Shedding the media hype that surrounds Paris’ dining scene, the foodie says one of her go-to spots is Le Royal Monceau – Raffles Paris for brunch. For lunch, she suggests Le Meurice’s Le Dalí, which centers on refined French terroir. “The cooking is masterful and it’s using very simple ingredients,” she says. She also likes Jean-François Piège’s restaurant at Hôtel Thoumieux. A fun place for the “institution Parisienne,” as Deseine calls it, is Hôtel Costes, and she highly recommends Monsieur Bleu. For dinner, her all-time favorite seasonal ingredient is truffle, especially at Pierre Gagnaire.
While it’s obvious that Deseine has a deep appreciation for fine-dining restaurants, Deseine herself illustrates that more attention should be paid on those who cook every day regardless of time, mood or resources — those who cook because they have a passion to do so.
“More value needs to be given to repetition, to ritual; eating is a habit that we do mostly as a family that is not highlighted enough,” Deseine says.
A great part of her concentration is on an effort-time ratio for cooking as well as when she is choosing a restaurant — you certainly won’t find her waiting in line for hours at a food truck for a pastrami sandwich. In 2010, her crusade for a more down-to-earth food attitude landed her a place in Vogue Paris’ list of “40 Women of the Decade.”

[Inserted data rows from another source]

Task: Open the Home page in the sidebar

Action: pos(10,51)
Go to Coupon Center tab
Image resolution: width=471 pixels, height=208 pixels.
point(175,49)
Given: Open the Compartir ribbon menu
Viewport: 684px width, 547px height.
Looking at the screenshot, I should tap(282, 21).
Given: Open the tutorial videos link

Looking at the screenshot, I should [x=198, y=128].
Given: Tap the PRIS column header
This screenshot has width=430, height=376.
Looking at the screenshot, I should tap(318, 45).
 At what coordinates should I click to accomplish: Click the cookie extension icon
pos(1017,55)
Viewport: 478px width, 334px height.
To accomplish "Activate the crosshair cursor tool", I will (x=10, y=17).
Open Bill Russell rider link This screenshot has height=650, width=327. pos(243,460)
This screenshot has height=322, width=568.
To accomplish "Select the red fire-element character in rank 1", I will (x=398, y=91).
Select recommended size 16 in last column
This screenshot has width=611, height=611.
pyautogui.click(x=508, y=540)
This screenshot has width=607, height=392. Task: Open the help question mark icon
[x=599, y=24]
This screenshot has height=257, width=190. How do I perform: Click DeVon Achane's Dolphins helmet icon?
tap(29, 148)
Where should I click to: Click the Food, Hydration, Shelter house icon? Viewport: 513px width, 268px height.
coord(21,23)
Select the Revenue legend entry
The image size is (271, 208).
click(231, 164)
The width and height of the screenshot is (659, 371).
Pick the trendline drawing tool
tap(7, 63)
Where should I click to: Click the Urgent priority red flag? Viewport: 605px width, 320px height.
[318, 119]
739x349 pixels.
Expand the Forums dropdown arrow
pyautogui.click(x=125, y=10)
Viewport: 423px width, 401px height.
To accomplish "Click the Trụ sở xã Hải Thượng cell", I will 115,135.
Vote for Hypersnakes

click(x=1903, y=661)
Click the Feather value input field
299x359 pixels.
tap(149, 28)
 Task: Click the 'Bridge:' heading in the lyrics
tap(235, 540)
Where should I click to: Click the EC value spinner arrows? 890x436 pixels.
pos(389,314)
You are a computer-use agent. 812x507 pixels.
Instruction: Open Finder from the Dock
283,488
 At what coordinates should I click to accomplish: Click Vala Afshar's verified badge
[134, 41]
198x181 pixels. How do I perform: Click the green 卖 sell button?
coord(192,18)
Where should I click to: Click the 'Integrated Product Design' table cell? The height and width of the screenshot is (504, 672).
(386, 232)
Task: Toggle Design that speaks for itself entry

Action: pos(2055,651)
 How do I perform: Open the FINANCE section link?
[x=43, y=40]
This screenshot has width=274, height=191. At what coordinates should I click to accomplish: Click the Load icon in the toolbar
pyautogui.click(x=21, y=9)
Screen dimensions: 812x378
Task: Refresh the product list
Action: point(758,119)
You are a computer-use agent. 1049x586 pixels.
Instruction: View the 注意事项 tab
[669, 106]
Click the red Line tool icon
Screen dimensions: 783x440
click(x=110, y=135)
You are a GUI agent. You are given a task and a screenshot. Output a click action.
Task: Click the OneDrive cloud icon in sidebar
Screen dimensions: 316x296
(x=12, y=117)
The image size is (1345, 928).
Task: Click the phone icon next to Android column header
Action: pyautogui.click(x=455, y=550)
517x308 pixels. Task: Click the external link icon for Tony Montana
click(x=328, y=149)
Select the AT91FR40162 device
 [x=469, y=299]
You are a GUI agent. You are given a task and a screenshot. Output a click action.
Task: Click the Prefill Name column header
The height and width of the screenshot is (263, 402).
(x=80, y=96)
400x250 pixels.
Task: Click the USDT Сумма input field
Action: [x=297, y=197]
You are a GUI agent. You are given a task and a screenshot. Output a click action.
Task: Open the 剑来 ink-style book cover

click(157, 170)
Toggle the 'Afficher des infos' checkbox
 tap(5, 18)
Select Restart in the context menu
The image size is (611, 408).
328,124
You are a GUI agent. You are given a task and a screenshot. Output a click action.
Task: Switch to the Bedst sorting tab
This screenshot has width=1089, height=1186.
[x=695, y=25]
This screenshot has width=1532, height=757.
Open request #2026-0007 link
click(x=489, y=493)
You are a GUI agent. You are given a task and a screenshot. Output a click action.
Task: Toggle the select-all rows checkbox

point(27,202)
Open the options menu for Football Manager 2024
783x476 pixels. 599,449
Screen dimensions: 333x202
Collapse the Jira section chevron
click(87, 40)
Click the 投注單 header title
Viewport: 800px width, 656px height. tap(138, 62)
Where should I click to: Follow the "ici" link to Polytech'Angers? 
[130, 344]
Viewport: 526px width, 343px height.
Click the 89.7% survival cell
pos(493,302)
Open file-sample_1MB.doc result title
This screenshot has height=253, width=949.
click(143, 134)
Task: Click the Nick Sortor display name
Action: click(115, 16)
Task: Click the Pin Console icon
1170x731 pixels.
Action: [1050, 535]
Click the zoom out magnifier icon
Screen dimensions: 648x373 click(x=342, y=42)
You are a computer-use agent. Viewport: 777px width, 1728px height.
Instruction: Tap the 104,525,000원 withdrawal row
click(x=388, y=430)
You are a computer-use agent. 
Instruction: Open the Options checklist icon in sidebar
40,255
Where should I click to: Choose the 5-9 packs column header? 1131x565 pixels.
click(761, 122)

She shares more of her food philosophy in Paris Gourmet. Innovative, comforting, fun and accessible, it is Deseine’s third title for the English-speaking market (though many of her French books have been translated into various languages). It’s a welcoming initiation to Parisian culture via its food scene. Deseine’s personal descriptions provide a quick and accurate idea of the different restaurants for first-timers. The book also serves as a guide to a thoughtfully put-together selection of spots that are fully deserving of our attention.
And the book goes even further with sections on the various facets of French culinary culture, such as tableware, a breakdown of luxury “palace” hotel restaurants, different gourmet tours of the city worth trying and recipes for the home cook. Going to the market is another crucial part of French dining that subsists even in Paris and that is all too often neglected by food writers. Deseine includes insider tips for market shopping, as well as a list of her top markets (of which there are nearly 100 in Paris alone).
While she may focus on the Parisian food scene, Deseine is a global gourmand. In terms of the ultimate food tour, London tops her list. “It’s got it all — the decadence, the glamour,” she says. Deseine also loves the culinary scenes in Copenhagen and San Sebastián. Her latest discovery is her hometown of Belfast. She says it has evolved beyond recognition. “I have discovered a completely new edge.”